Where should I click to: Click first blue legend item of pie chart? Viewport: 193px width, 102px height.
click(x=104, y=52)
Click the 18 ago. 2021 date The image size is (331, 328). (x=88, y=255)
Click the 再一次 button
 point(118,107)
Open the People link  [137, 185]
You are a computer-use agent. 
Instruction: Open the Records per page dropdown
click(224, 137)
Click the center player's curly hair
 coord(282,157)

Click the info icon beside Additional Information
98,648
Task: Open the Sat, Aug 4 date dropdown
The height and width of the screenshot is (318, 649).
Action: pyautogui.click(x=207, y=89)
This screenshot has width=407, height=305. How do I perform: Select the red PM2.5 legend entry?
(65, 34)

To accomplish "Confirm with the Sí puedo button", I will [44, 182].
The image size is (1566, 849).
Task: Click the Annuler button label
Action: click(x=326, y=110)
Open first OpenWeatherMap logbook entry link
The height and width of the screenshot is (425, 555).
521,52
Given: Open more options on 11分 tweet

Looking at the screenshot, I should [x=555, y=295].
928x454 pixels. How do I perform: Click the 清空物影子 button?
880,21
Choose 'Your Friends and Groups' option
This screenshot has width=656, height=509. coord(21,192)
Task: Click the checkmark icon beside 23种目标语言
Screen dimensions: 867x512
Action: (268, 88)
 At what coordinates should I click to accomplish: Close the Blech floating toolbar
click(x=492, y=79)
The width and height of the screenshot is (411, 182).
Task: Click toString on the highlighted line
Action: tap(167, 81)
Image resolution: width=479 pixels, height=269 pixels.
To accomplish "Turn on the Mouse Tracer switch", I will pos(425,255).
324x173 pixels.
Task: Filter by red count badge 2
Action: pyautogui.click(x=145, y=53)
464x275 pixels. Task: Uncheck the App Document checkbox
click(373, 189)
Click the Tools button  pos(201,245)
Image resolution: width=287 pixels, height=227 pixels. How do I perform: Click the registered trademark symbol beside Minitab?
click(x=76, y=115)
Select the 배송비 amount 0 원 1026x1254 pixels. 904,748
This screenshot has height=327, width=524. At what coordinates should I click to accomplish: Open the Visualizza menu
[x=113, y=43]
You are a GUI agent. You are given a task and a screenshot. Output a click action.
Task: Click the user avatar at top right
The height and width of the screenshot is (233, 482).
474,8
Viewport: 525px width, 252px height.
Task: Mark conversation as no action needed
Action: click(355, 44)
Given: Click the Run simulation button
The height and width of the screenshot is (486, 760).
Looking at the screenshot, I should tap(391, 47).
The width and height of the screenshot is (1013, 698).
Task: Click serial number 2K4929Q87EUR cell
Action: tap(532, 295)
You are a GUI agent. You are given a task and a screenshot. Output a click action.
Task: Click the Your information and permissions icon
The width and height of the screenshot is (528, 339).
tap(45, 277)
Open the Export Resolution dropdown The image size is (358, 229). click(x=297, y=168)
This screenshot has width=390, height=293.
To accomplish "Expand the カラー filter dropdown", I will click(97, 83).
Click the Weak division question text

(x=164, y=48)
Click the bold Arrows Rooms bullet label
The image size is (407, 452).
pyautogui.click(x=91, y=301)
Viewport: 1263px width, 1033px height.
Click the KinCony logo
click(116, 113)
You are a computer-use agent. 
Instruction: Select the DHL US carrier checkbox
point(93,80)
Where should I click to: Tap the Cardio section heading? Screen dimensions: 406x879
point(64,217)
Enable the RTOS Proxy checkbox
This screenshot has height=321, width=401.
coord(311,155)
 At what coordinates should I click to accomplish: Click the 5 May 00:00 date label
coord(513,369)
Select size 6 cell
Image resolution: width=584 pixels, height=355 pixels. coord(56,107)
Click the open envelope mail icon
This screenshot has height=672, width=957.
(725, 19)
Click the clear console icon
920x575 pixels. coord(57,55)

------

#### What you have to do
Every record must appear in the answer exactly as it appears above.

#### Task response
Where should I click to: Click first blue legend item of pie chart? Viewport: 193px width, 102px height.
click(x=104, y=52)
Click the 18 ago. 2021 date The image size is (331, 328). (x=88, y=255)
Click the 再一次 button
 point(118,107)
Open the People link  [137, 185]
You are a computer-use agent. 
Instruction: Open the Records per page dropdown
click(224, 137)
Click the center player's curly hair
 coord(282,157)

Click the info icon beside Additional Information
98,648
Task: Open the Sat, Aug 4 date dropdown
The height and width of the screenshot is (318, 649).
Action: pyautogui.click(x=207, y=89)
This screenshot has width=407, height=305. How do I perform: Select the red PM2.5 legend entry?
(65, 34)

To accomplish "Confirm with the Sí puedo button", I will [44, 182].
The image size is (1566, 849).
Task: Click the Annuler button label
Action: click(x=326, y=110)
Open first OpenWeatherMap logbook entry link
The height and width of the screenshot is (425, 555).
521,52
Given: Open more options on 11分 tweet

Looking at the screenshot, I should [x=555, y=295].
928x454 pixels. How do I perform: Click the 清空物影子 button?
880,21
Choose 'Your Friends and Groups' option
This screenshot has width=656, height=509. coord(21,192)
Task: Click the checkmark icon beside 23种目标语言
Screen dimensions: 867x512
Action: (268, 88)
 At what coordinates should I click to accomplish: Close the Blech floating toolbar
click(x=492, y=79)
The width and height of the screenshot is (411, 182).
Task: Click toString on the highlighted line
Action: tap(167, 81)
Image resolution: width=479 pixels, height=269 pixels.
To accomplish "Turn on the Mouse Tracer switch", I will pos(425,255).
324x173 pixels.
Task: Filter by red count badge 2
Action: pyautogui.click(x=145, y=53)
464x275 pixels. Task: Uncheck the App Document checkbox
click(373, 189)
Click the Tools button  pos(201,245)
Image resolution: width=287 pixels, height=227 pixels. How do I perform: Click the registered trademark symbol beside Minitab?
click(x=76, y=115)
Select the 배송비 amount 0 원 1026x1254 pixels. 904,748
This screenshot has height=327, width=524. At what coordinates should I click to accomplish: Open the Visualizza menu
[x=113, y=43]
You are a GUI agent. You are given a task and a screenshot. Output a click action.
Task: Click the user avatar at top right
The height and width of the screenshot is (233, 482).
474,8
Viewport: 525px width, 252px height.
Task: Mark conversation as no action needed
Action: click(355, 44)
Given: Click the Run simulation button
The height and width of the screenshot is (486, 760).
Looking at the screenshot, I should tap(391, 47).
The width and height of the screenshot is (1013, 698).
Task: Click serial number 2K4929Q87EUR cell
Action: tap(532, 295)
You are a GUI agent. You are given a task and a screenshot. Output a click action.
Task: Click the Your information and permissions icon
The width and height of the screenshot is (528, 339).
tap(45, 277)
Open the Export Resolution dropdown The image size is (358, 229). click(x=297, y=168)
This screenshot has width=390, height=293.
To accomplish "Expand the カラー filter dropdown", I will click(97, 83).
Click the Weak division question text

(x=164, y=48)
Click the bold Arrows Rooms bullet label
The image size is (407, 452).
pyautogui.click(x=91, y=301)
Viewport: 1263px width, 1033px height.
Click the KinCony logo
click(116, 113)
You are a computer-use agent. 
Instruction: Select the DHL US carrier checkbox
point(93,80)
Where should I click to: Tap the Cardio section heading? Screen dimensions: 406x879
point(64,217)
Enable the RTOS Proxy checkbox
This screenshot has height=321, width=401.
coord(311,155)
 At what coordinates should I click to accomplish: Click the 5 May 00:00 date label
coord(513,369)
Select size 6 cell
Image resolution: width=584 pixels, height=355 pixels. coord(56,107)
Click the open envelope mail icon
This screenshot has height=672, width=957.
(725, 19)
Click the clear console icon
920x575 pixels. coord(57,55)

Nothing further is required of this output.